Cecil Travis was a fine hitter. In 1941 he batted .359, two points higher than Joe DiMaggio. He would have won the batting title that year if Ted Williams hadn't hit .406. When Travis retired after three dismal postwar seasons, his lifetime average was still .314, but he has never come close to making it into the Hall of Fame.
Travis and Sandow go way back to the days when his father-in-law was the groundskeeper at Ponce de Leon Park. "I been knowin' Pearl since she's been coming out to these games," Travis says. "She's an amazing woman. It don't make any difference what the weather is doing, you're going to see her sittin' right there in that seat."
Yes, Sandow is special. Al Thomy, once the sports editor of the old Atlanta Times, said, "To her, the next best thing to watching a winning baseball team is watching a losing baseball team."
She believes the role of fan is an important one. She likes the big crowds the Braves now draw, but she remembers the leaner years. "A lot of fans are just jumping on the bandwagon," Sandow says. "Half of them vanish if we lose a couple of games. I've been out here when you could almost count the people."
Her memories of the old Crackers are still fresh. "Oh, they were just marvelous," she says. "We had some Cracker teams that could have played major league baseball."
They were indeed formidable. Furman Bisher of the Atlanta Journal once wrote, "The Crackers were as powerful a name in the South as the Yankees were in the nation. They hung more pennants from their flagpole than any other team in minor league history. Only the Yankees won more."

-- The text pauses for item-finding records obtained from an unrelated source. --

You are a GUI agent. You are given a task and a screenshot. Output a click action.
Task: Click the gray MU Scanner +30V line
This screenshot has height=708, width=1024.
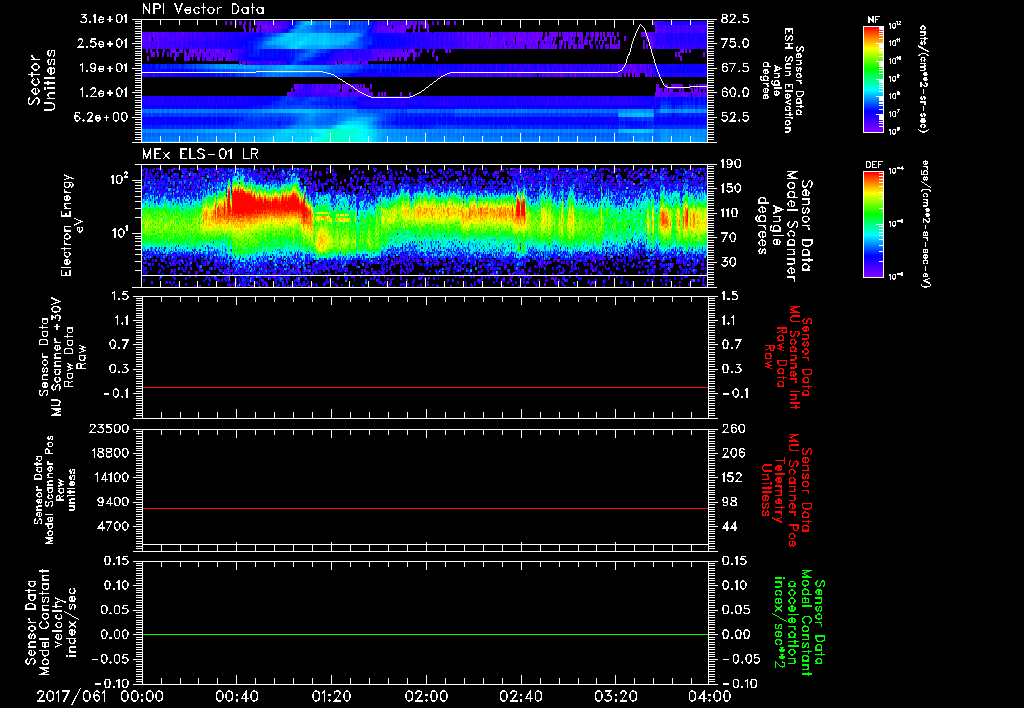pyautogui.click(x=425, y=387)
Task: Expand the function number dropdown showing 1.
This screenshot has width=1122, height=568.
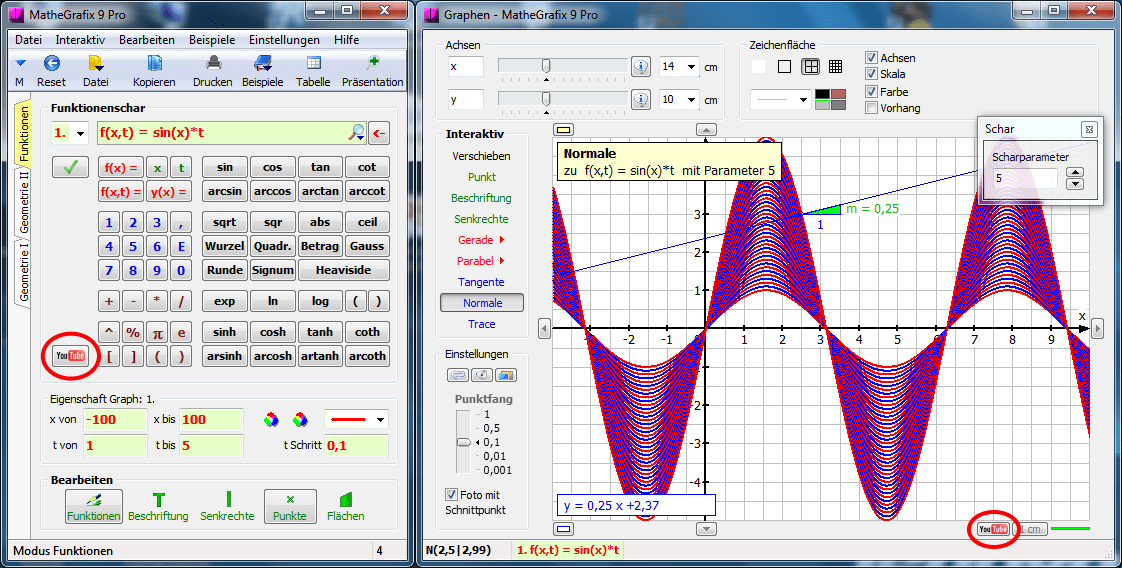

When the Southern Association disbanded after the 1961 season, putting the Crackers into the International League, it sent Sandow 8x10 photographs of 750 players who had performed in the association. She's especially proud of these. She also has a special affection for Billy Goodman, a former American League batting champ for Boston, who early in his career had played for the Crackers. "I guess it's because he was so young when he came here." She smiles. "Only 17, I believe. I remember one day Billy came over to me and said, 'Pearl, will you go over to the [train] terminal station and get my girl, Evelyn? The manager won't let me leave.' Then he ran back onto the field without even telling me what she looked like! So I went down to the terminal station and saw this 17-year-old girl looking scared and lonely. I said, 'Are you Evelyn?' and she said, 'Yes.' I explained that Billy couldn't meet her, and I took her to the ballpark. She was a real sweet person."
Their friendship continues to this day. Sandow still receives Christmas cards from the Goodmans, and they talk regularly on the phone.